Na ponta das commodities, a incógnita segue. Apesar da forte queda do preço de uma série de commodities desde o começo do ano, absolutamente ninguém sabe de fato em qual parte do ciclo estamos. E quem disser a você com completa convicção que sabe, desconfie. De um lado temos países desenvolvidos, como os EUA, com alguns dados apontando possível desaceleração econômica, vide queda de PIB, ao mesmo tempo, os dados de emprego são entregues mostrando números cada vez mais fortes, com praticamente toda a população do país empregada e a abertura de vagas de empregos surpreendendo. Isso é: o fim de um ciclo de commodities é pintado pela desaceleração de uma economia. Uma parte do mercado acredita que essa desaceleração ocorrerá em breve, e com isso, as commodities desabam, pois haverá menos investimento em infraestrutura e consumo de bens de expansão. Outra parte do mercado entende que as economias se reerguerão mais rápido do que a maioria imagina, e em breve as commodities voltarão a ser fortemente demandadas.
Nesse cenário as companhias como a Vale, Petrobras e outras commoditizadas negociam por preços praticamente obscenos, lembrando daquela máxima: empresa de commodity com preço sobre lucro baixo é evidência de fim de ciclo. Por obvio, se o mercado espera que as commodities vão desabar, significa o fim do ciclo e consequentemente piores resultados para as empresas do segmento. Ainda assim, as gigantes desse setor no Brasil estão entregando números ainda fortíssimos, com dividend yield surpreendentes e dezenas de bilhões em geração de caixa. Talvez um prato cheio para quem aceita tomar um risco um pouco maior.

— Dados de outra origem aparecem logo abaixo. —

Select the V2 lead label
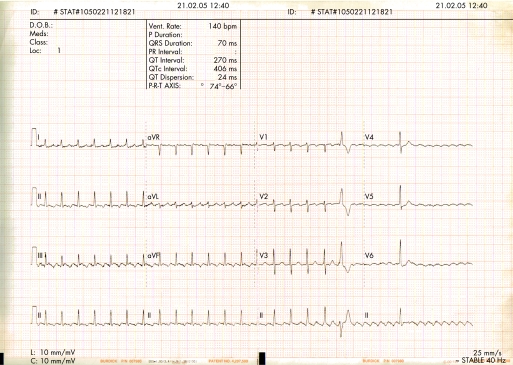point(264,197)
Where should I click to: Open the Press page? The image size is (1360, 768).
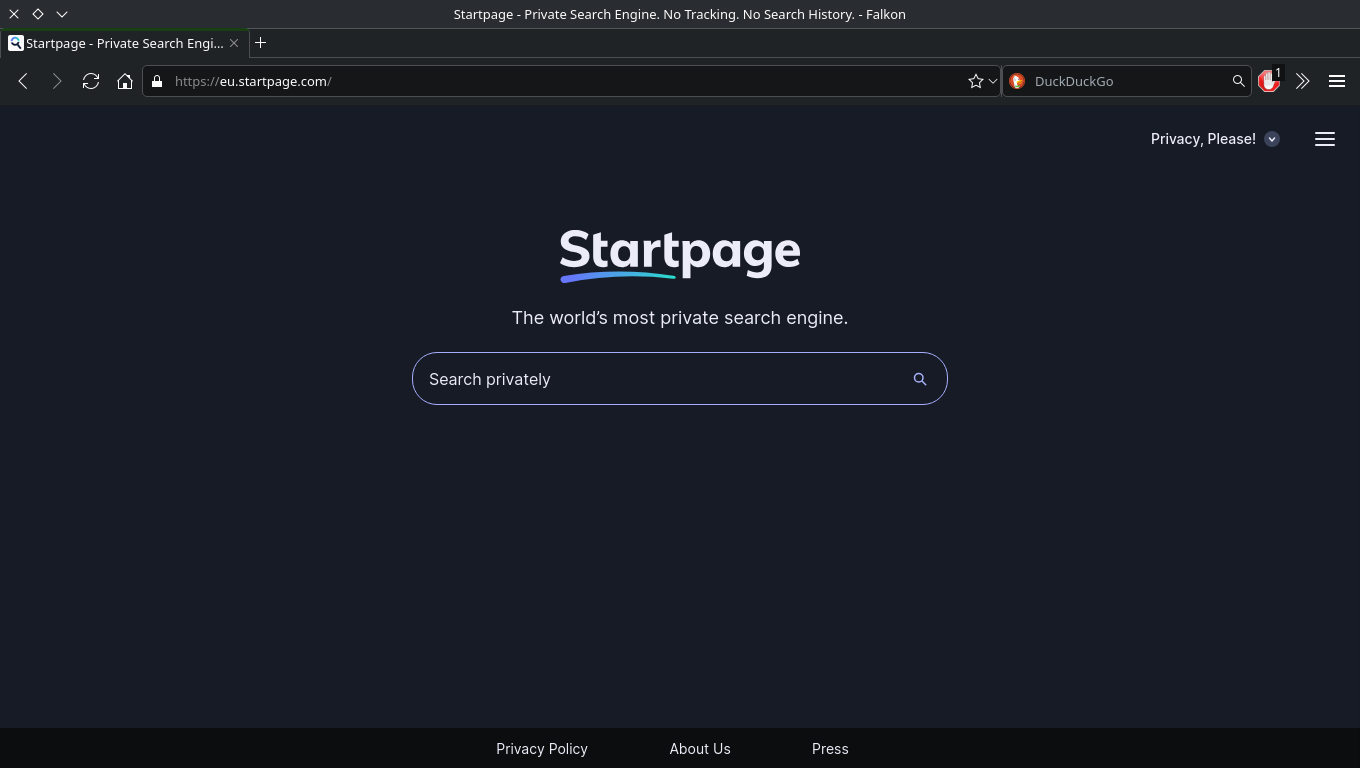830,748
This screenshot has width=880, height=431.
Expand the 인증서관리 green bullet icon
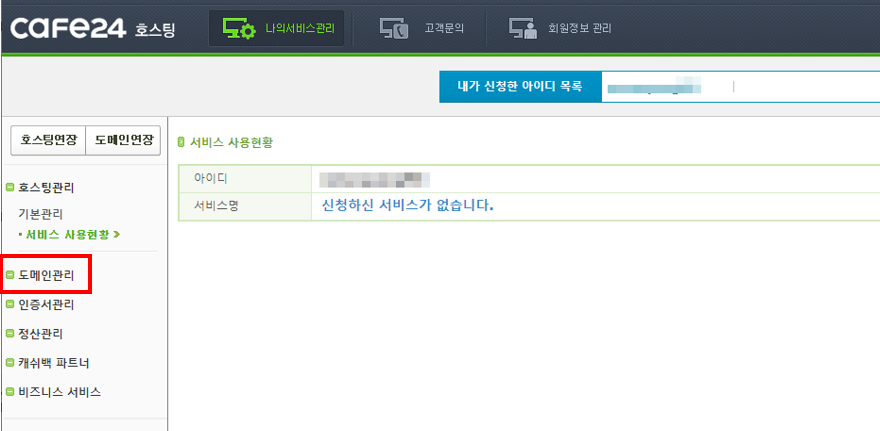click(9, 305)
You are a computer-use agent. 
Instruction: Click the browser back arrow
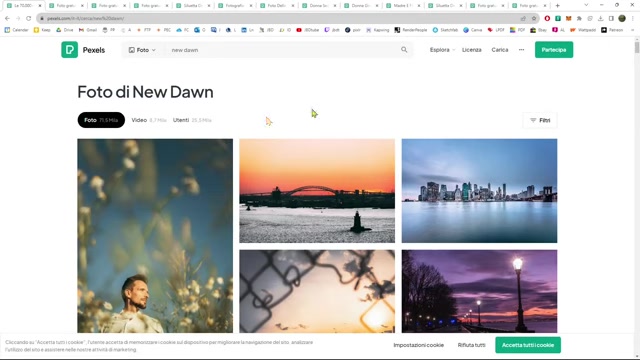7,18
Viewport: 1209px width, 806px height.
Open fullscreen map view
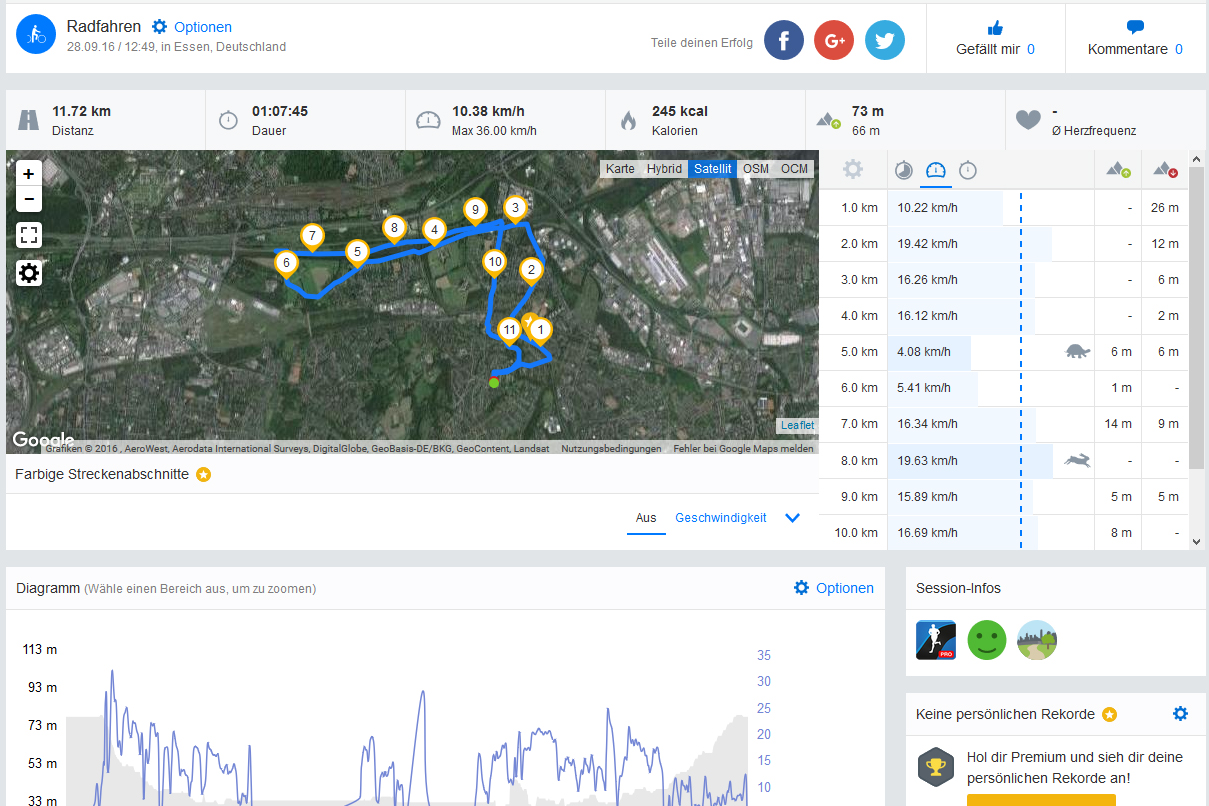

Como mencionamos, de forma geral, a maioria dos resultados nos surpreendeu positivamente. Infelizmente o varejo – em específico os varejões como Magalu e Via – estão sofrendo forte por conta de uma base comparativa “injusta” (afinal, 2021 foi um ano recheado de estímulos econômicos) e uma alavancagem destrutiva com a SELIC na casa dos 14%, mas vimos muitos outros dados que apontam retomada econômica mais sólida (vide empresas de shoppings, assim como FIIs do mesmo segmento, que já apontam números mais fortes que 2019).

O Brasil tem uma posição beneficiada economicamente na atual situação do planeta com a “independência” que temos em relação a produção de uma série de bens básicos (comida e energia) além de nossa neutralidade que tem garantido o fluxo normal de importação de fertilizantes entre outros produtos essenciais para o funcionamento agro do país (diferente da Europa, que está literalmente cortando o pouco da produção que tem porque os maiores produtores de fertilizantes do planeta estão sancionados).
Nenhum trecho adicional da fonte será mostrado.